Klarze miłość odebrała rozum, nie była jednak zupełną idiotką. Miała w głębokim poważaniu, czym zajmowała się rodzina Przema i skąd brali kasę na życie, ale była w pełni świadoma, że akcja ojca na zawsze spali ją w oczach ukochanego. Nie łudziła się, że po wszystkim chłopak będzie chciał się z nią nadal spotykać.

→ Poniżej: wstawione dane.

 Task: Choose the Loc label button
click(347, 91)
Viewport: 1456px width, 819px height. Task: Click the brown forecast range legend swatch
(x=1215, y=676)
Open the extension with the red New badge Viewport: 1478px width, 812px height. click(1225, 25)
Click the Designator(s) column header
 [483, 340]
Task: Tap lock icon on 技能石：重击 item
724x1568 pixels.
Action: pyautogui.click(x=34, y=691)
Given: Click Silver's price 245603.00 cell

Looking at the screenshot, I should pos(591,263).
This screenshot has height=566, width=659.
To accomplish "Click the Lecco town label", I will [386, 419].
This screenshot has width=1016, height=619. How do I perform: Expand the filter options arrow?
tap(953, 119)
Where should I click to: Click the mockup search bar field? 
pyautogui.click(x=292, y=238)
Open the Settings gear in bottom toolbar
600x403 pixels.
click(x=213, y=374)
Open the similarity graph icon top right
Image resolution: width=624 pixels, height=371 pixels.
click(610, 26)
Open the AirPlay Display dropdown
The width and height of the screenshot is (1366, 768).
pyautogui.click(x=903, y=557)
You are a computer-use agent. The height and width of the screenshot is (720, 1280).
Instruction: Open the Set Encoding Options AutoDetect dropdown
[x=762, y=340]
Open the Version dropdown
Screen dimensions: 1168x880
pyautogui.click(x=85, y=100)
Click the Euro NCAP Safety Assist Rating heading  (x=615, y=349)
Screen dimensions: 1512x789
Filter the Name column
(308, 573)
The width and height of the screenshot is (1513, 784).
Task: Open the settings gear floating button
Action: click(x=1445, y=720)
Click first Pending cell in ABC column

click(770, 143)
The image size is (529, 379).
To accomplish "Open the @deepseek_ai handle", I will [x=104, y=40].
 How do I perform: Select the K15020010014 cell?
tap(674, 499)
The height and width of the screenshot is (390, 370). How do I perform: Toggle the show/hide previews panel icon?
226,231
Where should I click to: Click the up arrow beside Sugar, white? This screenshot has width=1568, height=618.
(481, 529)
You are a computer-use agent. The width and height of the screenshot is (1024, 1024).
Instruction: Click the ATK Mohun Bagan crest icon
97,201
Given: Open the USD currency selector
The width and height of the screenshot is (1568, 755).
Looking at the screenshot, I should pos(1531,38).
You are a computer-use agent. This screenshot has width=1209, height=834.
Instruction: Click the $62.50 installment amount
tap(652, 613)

Ojciec Przemka prowadził w okolicy Borku Fałęckiego cieszący się kiepską reputacją zakład blacharski. Po mieście krążyła zła fama, że ten rodzinny warsztat jest zwykłą złodziejską dziuplą, do której trafiały skradzione pojazdy przeznaczone do późniejszej rozbiórki na części. Klara przypuszczała, że — jak każda plotka — ta również zawiera w sobie ziarenko prawdy, ale nigdy nie zapytała Przemka wprost. Wybrała wygodę życia w błogiej nieświadomości, bo wiedziała, że nic i tak jej nie skłoni do zakończenia tej miłosnej relacji.

Podniecało ją, że chłopak igra z ogniem, żyje na granicy prawa. Elektryzowało, że mógł mieć każdą laskę w Krakowie, a to ją wybrał na swoją dziewczynę. Przecież niczym szczególnym się nie wyróżniała. Rozpierała ją dumna, że to właśnie ona, zwyczajna szara myszka, potrafiła usidlić takiego nietuzinkowego chłopaka.

Poza tym podziwiała go. Imponował jej niezależnością i buntowniczym charakterem. Był nie tylko zjawiskowo atrakcyjny, lecz także wyszczekany i odważny. Miał gdzieś wszelkie konwenanse. Robił, co chciał, kiedy tylko miał na to ochotę. Nikt go nie kontrolował.

Nic nie było w stanie jej przekonać, że ten związek nie ma prawa się udać. Kochała na zabój tego starszego od siebie, szastającego pieniędzmi łobuza, i to było najważniejsze. W momentach wielkich uniesień, kiedy czuła na sobie jego ciepłe, męskie dłonie, uważała się za farciarę, która chwyciła Pana Boga za nogi. Za nic w świecie nie powinna ich wypuszczać ze swoich rąk.

To prawda, Przemo święty nie był. Poczęstował ją wczoraj alkoholem, podobnie jak wiele razy w przeszłości. Ale to ona tego chciała, nikt do niczego jej nie zmuszał. Była już dużą dziewczynką i sama podejmowała decyzje. Wcześniej, na imprezach z rówieśnikami również eksperymentowała z mocniejszymi trunkami albo koksem. I nikt nie robił afery z tego powodu. Zawsze jakoś udawało jej się uniknąć przykrych konsekwencji w domu. Rodzice naprawdę niczego nie widzieli? Nie domyślali się? Czy po prostu wygodniej im było nie wiedzieć, okłamywać się, że mają idealną córkę? Wczoraj okazali się jednak przesadnie czujni, zbyt spostrzegawczy. A ona przez swoją nieostrożność wpadła jak śliwka w kompot.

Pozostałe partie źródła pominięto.